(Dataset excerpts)
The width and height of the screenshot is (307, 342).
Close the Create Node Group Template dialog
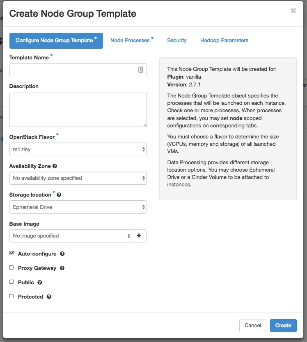coord(293,11)
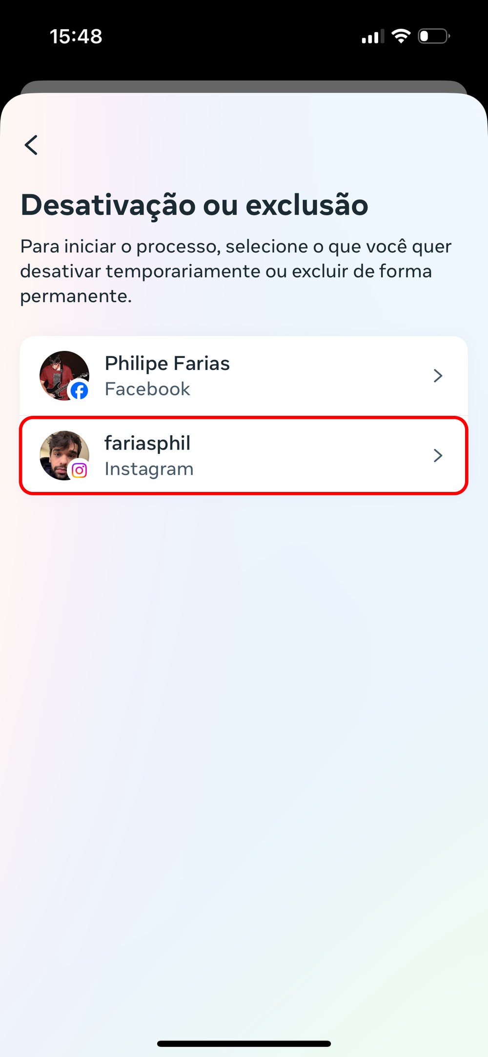This screenshot has height=1057, width=488.
Task: Click the gray "Instagram" label
Action: (x=149, y=469)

TRY IT ▸ The records must be copied with no word altered, and without their pictures.

ANSWER SECTION ▸
The width and height of the screenshot is (307, 342).
Close the Create Node Group Template dialog
coord(293,11)
This screenshot has height=1057, width=488.
Task: Click the gray "Instagram" label
Action: (x=149, y=469)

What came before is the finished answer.